* [REQUIRED WORK]
Recast the part of the rows below that opens with the line containing "Task: Open the トランスポート menu" and closes with the line containing "tap(398, 365)" as a numbered list, leaving out blank lines. Include both of those lines.

- - -

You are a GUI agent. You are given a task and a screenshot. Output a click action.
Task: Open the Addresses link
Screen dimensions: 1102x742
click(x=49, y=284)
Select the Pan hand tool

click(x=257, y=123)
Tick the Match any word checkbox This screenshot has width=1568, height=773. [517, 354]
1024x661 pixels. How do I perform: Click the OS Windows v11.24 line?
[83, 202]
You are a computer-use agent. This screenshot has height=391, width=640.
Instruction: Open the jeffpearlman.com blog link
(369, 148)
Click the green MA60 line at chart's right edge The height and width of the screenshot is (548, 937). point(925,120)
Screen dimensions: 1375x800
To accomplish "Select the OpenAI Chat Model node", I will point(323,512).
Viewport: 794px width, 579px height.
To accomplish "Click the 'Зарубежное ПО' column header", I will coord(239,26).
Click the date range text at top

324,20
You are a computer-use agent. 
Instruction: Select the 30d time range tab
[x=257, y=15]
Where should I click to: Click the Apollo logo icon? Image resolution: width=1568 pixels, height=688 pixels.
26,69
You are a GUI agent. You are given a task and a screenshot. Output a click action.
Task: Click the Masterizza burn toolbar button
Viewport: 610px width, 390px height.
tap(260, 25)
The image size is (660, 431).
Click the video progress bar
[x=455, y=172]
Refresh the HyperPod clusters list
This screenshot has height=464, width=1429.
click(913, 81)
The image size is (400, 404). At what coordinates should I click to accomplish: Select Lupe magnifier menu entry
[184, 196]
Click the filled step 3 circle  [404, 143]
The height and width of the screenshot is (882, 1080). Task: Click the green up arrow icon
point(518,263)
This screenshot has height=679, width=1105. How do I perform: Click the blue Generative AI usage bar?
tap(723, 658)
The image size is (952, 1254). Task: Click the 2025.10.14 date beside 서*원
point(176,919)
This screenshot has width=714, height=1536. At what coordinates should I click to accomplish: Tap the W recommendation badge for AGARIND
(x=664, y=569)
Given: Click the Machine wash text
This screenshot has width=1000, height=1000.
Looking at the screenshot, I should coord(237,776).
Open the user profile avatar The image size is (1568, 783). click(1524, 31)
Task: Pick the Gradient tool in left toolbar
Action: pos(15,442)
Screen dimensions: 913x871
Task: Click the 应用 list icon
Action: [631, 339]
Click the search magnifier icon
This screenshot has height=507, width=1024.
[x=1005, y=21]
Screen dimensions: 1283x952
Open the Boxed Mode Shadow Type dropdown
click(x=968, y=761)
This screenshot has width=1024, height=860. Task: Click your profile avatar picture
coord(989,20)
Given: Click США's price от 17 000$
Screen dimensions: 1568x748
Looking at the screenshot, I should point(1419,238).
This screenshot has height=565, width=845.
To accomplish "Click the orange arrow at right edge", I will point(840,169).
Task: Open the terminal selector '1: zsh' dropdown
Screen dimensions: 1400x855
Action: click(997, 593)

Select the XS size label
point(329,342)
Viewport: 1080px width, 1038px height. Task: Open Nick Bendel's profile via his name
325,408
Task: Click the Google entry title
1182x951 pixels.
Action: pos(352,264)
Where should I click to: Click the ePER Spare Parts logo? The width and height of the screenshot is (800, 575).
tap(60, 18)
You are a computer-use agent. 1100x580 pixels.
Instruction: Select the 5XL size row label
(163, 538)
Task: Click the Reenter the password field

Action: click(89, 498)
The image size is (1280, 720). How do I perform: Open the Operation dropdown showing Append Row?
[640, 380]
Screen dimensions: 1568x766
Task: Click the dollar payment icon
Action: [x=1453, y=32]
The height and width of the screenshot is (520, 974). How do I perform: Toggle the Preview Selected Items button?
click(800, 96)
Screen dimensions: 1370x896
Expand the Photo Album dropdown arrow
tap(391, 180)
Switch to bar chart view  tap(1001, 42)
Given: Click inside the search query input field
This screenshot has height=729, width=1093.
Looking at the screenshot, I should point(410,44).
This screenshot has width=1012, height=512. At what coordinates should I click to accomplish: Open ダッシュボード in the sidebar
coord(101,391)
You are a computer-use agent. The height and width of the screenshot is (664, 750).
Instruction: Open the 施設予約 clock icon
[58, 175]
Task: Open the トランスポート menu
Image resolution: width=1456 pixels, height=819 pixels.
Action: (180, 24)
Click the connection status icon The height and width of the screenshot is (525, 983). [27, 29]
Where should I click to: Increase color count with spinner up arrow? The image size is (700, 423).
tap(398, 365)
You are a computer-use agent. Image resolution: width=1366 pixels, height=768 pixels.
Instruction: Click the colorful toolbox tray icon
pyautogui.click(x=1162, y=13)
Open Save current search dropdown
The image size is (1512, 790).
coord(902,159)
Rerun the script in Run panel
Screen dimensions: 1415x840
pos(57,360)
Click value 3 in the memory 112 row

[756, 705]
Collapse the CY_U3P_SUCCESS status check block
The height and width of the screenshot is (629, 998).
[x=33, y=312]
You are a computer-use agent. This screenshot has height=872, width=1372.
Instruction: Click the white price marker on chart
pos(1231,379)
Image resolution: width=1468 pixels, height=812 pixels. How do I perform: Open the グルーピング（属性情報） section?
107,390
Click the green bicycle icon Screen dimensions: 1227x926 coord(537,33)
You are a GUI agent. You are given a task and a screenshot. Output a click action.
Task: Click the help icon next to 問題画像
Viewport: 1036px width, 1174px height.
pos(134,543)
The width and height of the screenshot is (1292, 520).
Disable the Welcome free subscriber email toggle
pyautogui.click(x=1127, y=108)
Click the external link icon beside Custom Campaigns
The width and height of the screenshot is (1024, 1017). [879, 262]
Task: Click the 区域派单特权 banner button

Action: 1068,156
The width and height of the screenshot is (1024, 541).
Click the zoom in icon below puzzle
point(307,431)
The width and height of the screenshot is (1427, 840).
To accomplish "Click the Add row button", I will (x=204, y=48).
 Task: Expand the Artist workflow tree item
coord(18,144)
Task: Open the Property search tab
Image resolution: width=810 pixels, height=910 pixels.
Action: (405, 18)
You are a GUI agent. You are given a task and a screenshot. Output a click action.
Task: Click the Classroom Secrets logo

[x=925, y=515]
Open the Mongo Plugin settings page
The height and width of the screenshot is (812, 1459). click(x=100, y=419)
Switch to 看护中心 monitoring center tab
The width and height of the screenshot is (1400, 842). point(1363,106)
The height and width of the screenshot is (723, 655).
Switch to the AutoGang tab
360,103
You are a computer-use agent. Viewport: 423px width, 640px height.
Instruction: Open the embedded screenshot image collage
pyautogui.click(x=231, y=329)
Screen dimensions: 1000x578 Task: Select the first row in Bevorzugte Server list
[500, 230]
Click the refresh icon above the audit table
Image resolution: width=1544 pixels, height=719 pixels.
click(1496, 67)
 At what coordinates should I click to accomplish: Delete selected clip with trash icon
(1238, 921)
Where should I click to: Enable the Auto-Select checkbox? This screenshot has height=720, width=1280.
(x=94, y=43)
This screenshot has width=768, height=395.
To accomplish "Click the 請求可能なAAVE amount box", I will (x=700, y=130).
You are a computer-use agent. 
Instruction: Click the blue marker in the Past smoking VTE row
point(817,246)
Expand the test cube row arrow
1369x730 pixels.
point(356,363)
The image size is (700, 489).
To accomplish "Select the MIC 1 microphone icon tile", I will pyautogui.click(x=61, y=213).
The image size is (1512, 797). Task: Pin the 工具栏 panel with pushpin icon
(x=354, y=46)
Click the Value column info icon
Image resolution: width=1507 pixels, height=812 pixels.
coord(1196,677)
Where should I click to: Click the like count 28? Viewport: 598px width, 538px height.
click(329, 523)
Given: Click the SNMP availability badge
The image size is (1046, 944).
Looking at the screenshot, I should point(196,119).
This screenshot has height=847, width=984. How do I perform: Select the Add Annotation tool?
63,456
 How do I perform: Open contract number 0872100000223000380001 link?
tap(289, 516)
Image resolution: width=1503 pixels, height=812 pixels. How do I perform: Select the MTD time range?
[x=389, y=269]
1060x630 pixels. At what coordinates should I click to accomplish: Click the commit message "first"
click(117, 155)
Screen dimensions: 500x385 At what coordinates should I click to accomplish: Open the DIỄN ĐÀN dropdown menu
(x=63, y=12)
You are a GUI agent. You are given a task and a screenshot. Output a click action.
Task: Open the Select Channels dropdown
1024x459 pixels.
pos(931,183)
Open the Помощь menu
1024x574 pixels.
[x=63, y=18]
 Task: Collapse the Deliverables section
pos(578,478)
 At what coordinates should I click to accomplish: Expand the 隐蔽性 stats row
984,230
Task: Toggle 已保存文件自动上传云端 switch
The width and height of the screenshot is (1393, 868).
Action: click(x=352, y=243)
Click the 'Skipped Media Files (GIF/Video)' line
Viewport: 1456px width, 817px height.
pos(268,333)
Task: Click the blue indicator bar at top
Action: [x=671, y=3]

- - -

* [TASK OUTPUT]
1. Task: Open the トランスポート menu
2. Image resolution: width=1456 pixels, height=819 pixels.
3. Action: (180, 24)
4. Click the connection status icon The height and width of the screenshot is (525, 983). [27, 29]
5. Where should I click to: Increase color count with spinner up arrow? The image size is (700, 423).
6. tap(398, 365)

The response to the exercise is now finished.